Can you format the items below as a Markdown table with a "No." column numbering each row and a "Line" column holding its text, one row per line and blank lines omitted?

= = =

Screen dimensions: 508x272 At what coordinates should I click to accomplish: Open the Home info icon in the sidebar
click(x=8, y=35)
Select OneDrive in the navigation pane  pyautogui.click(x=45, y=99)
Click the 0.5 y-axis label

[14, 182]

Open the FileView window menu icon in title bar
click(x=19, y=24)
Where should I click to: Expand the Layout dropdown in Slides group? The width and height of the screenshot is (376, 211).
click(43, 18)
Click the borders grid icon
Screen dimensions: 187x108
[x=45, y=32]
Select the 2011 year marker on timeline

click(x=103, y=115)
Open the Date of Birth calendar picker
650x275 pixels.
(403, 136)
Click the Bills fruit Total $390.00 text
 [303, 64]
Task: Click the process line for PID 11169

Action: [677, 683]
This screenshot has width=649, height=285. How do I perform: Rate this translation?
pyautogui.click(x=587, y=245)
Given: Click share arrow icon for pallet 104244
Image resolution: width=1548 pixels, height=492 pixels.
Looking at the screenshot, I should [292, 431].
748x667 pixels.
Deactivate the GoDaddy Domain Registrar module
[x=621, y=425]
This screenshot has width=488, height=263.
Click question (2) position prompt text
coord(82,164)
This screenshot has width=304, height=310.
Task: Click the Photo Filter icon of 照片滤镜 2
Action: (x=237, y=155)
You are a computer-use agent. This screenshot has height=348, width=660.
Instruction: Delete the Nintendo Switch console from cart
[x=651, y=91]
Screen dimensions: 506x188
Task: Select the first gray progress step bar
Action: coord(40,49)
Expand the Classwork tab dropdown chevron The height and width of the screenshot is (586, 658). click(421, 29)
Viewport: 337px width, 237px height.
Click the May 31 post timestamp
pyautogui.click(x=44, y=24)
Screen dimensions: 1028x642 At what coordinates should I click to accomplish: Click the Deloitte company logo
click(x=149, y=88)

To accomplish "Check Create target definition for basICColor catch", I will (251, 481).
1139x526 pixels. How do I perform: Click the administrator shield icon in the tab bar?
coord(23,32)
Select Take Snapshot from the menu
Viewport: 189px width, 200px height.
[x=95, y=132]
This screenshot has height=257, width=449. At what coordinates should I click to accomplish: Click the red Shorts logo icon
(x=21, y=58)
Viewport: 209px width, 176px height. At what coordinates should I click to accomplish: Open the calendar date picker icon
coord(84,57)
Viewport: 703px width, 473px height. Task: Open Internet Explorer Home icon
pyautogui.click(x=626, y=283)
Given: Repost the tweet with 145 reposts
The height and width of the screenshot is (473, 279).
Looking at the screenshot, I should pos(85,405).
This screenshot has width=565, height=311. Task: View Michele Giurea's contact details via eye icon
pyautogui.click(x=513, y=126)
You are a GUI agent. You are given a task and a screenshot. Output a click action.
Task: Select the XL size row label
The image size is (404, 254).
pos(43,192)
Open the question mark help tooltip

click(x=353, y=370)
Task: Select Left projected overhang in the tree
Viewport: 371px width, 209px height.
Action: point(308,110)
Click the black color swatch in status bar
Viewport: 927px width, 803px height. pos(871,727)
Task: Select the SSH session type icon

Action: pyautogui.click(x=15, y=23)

= = =

→ **Answer for this exercise**
| No. | Line |
|---|---|
| 1 | Screen dimensions: 508x272 At what coordinates should I click to accomplish: Open the Home info icon in the sidebar |
| 2 | click(x=8, y=35) |
| 3 | Select OneDrive in the navigation pane  pyautogui.click(x=45, y=99) |
| 4 | Click the 0.5 y-axis label |
| 5 | [14, 182] |
| 6 | Open the FileView window menu icon in title bar |
| 7 | click(x=19, y=24) |
| 8 | Where should I click to: Expand the Layout dropdown in Slides group? The width and height of the screenshot is (376, 211). |
| 9 | click(43, 18) |
| 10 | Click the borders grid icon |
| 11 | Screen dimensions: 187x108 |
| 12 | [x=45, y=32] |
| 13 | Select the 2011 year marker on timeline |
| 14 | click(x=103, y=115) |
| 15 | Open the Date of Birth calendar picker |
| 16 | 650x275 pixels. |
| 17 | (403, 136) |
| 18 | Click the Bills fruit Total $390.00 text |
| 19 |  [303, 64] |
| 20 | Task: Click the process line for PID 11169 |
| 21 | Action: [677, 683] |
| 22 | This screenshot has width=649, height=285. How do I perform: Rate this translation? |
| 23 | pyautogui.click(x=587, y=245) |
| 24 | Given: Click share arrow icon for pallet 104244 |
| 25 | Image resolution: width=1548 pixels, height=492 pixels. |
| 26 | Looking at the screenshot, I should [292, 431]. |
| 27 | 748x667 pixels. |
| 28 | Deactivate the GoDaddy Domain Registrar module |
| 29 | [x=621, y=425] |
| 30 | This screenshot has width=488, height=263. |
| 31 | Click question (2) position prompt text |
| 32 | coord(82,164) |
| 33 | This screenshot has width=304, height=310. |
| 34 | Task: Click the Photo Filter icon of 照片滤镜 2 |
| 35 | Action: (x=237, y=155) |
| 36 | You are a computer-use agent. This screenshot has height=348, width=660. |
| 37 | Instruction: Delete the Nintendo Switch console from cart |
| 38 | [x=651, y=91] |
| 39 | Screen dimensions: 506x188 |
| 40 | Task: Select the first gray progress step bar |
| 41 | Action: coord(40,49) |
| 42 | Expand the Classwork tab dropdown chevron The height and width of the screenshot is (586, 658). click(421, 29) |
| 43 | Viewport: 337px width, 237px height. |
| 44 | Click the May 31 post timestamp |
| 45 | pyautogui.click(x=44, y=24) |
| 46 | Screen dimensions: 1028x642 At what coordinates should I click to accomplish: Click the Deloitte company logo |
| 47 | click(x=149, y=88) |
| 48 | To accomplish "Check Create target definition for basICColor catch", I will (251, 481). |
| 49 | 1139x526 pixels. How do I perform: Click the administrator shield icon in the tab bar? |
| 50 | coord(23,32) |
| 51 | Select Take Snapshot from the menu |
| 52 | Viewport: 189px width, 200px height. |
| 53 | [x=95, y=132] |
| 54 | This screenshot has height=257, width=449. At what coordinates should I click to accomplish: Click the red Shorts logo icon |
| 55 | (x=21, y=58) |
| 56 | Viewport: 209px width, 176px height. At what coordinates should I click to accomplish: Open the calendar date picker icon |
| 57 | coord(84,57) |
| 58 | Viewport: 703px width, 473px height. Task: Open Internet Explorer Home icon |
| 59 | pyautogui.click(x=626, y=283) |
| 60 | Given: Repost the tweet with 145 reposts |
| 61 | The height and width of the screenshot is (473, 279). |
| 62 | Looking at the screenshot, I should pos(85,405). |
| 63 | This screenshot has width=565, height=311. Task: View Michele Giurea's contact details via eye icon |
| 64 | pyautogui.click(x=513, y=126) |
| 65 | You are a GUI agent. You are given a task and a screenshot. Output a click action. |
| 66 | Task: Select the XL size row label |
| 67 | The image size is (404, 254). |
| 68 | pos(43,192) |
| 69 | Open the question mark help tooltip |
| 70 | click(x=353, y=370) |
| 71 | Task: Select Left projected overhang in the tree |
| 72 | Viewport: 371px width, 209px height. |
| 73 | Action: point(308,110) |
| 74 | Click the black color swatch in status bar |
| 75 | Viewport: 927px width, 803px height. pos(871,727) |
| 76 | Task: Select the SSH session type icon |
| 77 | Action: pyautogui.click(x=15, y=23) |